By Maxwell Murphy And Angus Loten
A surprising number of finance chiefs could miss their corporate
earnings targets if an 11th-hour deal isn't reached in Washington
to retroactively reinstate more than 50 tax breaks that expired
last year.
In recent weeks, dozens of companies have reaffirmed financial
forecasts that include millions of dollars in tax credits and
deductions. It's a risky bet as companies start to close their
books on 2014. But, if history is any guide, the political drama in
Congress could end with extensions and handshakes.
The House voted late last week to extend the tax breaks only
through 2014. The Senate must vote on the matter before its holiday
recess or the debate will drag into next year. Despite the
political brinkmanship, President Barack Obama's administration has
signaled he will sign the bill into law.
"It's just harder than heck to plan," said John Stephens, chief
financial officer of AT&T Inc. "You're going to be more
careful" about your tax assumptions and future spending plans.
Mr. Stephens didn't bake an extension into his forecasts, but he
said many CFOs do because it can help investors compare results
with those of prior periods.
Stryker Corp. added five cents a share to its earnings
projections based on renewal of the tax breaks. Eastman Chemical
Co. estimated that if talks on Capitol Hill fell apart it would
crimp the company's forecasts by about a dime a share.

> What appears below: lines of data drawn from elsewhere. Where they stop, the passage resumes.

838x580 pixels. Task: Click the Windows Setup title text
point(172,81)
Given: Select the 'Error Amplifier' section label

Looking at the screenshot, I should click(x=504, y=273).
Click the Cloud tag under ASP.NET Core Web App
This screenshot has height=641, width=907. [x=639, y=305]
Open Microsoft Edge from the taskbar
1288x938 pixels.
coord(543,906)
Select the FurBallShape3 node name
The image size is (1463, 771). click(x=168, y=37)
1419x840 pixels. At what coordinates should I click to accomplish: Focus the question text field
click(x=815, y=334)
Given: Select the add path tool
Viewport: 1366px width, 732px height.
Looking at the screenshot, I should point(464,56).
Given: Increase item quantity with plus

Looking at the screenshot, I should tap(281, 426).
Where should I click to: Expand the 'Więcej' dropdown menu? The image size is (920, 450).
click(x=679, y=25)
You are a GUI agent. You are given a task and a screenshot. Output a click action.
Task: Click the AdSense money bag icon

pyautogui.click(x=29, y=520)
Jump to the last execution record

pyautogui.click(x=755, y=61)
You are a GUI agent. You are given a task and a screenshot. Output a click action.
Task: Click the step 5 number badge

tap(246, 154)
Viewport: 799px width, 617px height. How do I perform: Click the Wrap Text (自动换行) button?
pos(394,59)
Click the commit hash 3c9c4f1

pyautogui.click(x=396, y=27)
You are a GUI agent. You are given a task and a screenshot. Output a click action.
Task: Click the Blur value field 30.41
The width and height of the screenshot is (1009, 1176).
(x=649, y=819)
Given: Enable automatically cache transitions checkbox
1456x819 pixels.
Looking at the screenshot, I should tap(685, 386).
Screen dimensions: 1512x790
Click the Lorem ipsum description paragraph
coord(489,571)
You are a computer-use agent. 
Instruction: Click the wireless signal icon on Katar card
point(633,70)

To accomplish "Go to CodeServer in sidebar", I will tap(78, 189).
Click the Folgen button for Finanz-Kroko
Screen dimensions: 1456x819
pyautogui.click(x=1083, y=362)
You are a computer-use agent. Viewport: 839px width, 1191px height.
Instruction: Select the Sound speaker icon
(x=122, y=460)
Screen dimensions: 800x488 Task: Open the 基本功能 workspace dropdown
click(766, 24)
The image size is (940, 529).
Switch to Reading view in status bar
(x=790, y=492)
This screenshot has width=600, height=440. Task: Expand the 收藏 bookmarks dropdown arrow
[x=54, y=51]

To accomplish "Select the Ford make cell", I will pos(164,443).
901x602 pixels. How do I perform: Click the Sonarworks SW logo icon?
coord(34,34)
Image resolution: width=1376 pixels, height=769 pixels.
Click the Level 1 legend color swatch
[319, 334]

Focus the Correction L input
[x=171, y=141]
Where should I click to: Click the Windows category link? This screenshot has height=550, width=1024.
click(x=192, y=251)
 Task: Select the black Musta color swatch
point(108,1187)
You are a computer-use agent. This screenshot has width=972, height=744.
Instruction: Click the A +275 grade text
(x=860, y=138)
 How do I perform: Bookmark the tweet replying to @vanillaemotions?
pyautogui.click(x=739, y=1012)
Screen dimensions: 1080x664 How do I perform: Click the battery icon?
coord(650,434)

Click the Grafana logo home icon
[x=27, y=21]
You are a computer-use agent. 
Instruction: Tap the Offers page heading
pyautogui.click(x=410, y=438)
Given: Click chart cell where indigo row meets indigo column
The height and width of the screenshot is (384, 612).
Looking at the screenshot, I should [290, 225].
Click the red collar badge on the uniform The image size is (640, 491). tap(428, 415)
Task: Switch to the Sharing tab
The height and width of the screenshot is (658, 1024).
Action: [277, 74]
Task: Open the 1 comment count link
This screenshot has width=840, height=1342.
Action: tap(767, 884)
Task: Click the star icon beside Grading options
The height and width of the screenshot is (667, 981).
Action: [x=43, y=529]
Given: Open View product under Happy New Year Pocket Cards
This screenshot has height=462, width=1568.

Johnson & Johnson said missing out on the
research-and-development tax credit alone would raise its effective
tax rate by half a percentage point.
The three companies made their disclosures in recent conference
calls with analysts and investors, according to transcripts
provided by FactSet.
Eastman Chemical wouldn't elaborate. Stryker and J&J
declined to comment.
Not all market watchers are comfortable with companies banking
on laws that haven't passed. "My advice to management teams is to
err on the side of caution," said Mike Matson, an analyst with
Needham & Co. who follows Stryker and other companies that
factored a deal in Congress into their financial estimates.
If the tax measures aren't approved, Stryker might miss its
earnings forecast, he said, but "there is an asterisk there. They
have an excuse."
Washington typically reinstates popular tax breaks--often at the
last minute and retroactively. The R&D credit has been renewed
15 times since 1981, and has sometimes lapsed for over a year. But
firms have gotten the break eventually, except for a 12-month gap
nearly two decades ago, according to Brian Bratten and David Hulse,
professors at the University of Kentucky's Gatton College of
Business and Economics.
Congress's Joint Committee on Taxation has estimated that
extending the credits this year would add nearly $42 billion to the
nation's deficit over the next decade.
John Gimigliano, head of the tax legislative group at KPMG LLP,
called the House bill "a lowest-common-denominator deal. Everyone
wanted something better than they got."
CFOs might celebrate the tax breaks, which also apply to
equipment purchases and allow some profits to be shifted tax-free
between international subsidiaries. But a one-year extension means
they would once again be planning for next year's taxes without
certainty.
Finance chiefs generally would prefer that the popular tax
breaks be made permanent, as part of a broader tax overhaul.
Federal, state and local taxes add up to about 40% of a company's
profits, but many companies use tax incentives, foreign
subsidiaries and other legal methods to pay a much lower rate.
"Make this a permanent feature of the tax code," said Tom
Stueve, senior director of tax for Tennant Co., a Minneapolis-based
maker of industrial cleaning equipment. "R&D is a critical part
of our business," he added, and "we are almost at the whim of
Congress here."
For smaller businesses, which often lack thick financial
cushions, every lapse can have serious, bottom-line
consequences.
Among the expired tax credits is one that allowed small
companies to deduct as much as $500,000 in equipment spending. When
the provision lapsed in January, the maximum deduction fell to
$25,000.
Ken Barnhart, president and chief executive of Occam Group Ltd.,
an Edina, Minn., company that designs and hosts cloud-computer
systems for businesses, said the $500,000 deduction limit gave
Occam the resources to double its business. It could also pass on
the tax savings to customers. When the limit fell this year, Mr.
Barnhart said, "we lost a lot of business."
Making the lapsed tax provisions retroactive "won't bring back
that lost business," he said, adding, "Taxes are taxes, but stop
yanking this stuff around and give us a bigger window on the
future. These guys need to make up their minds."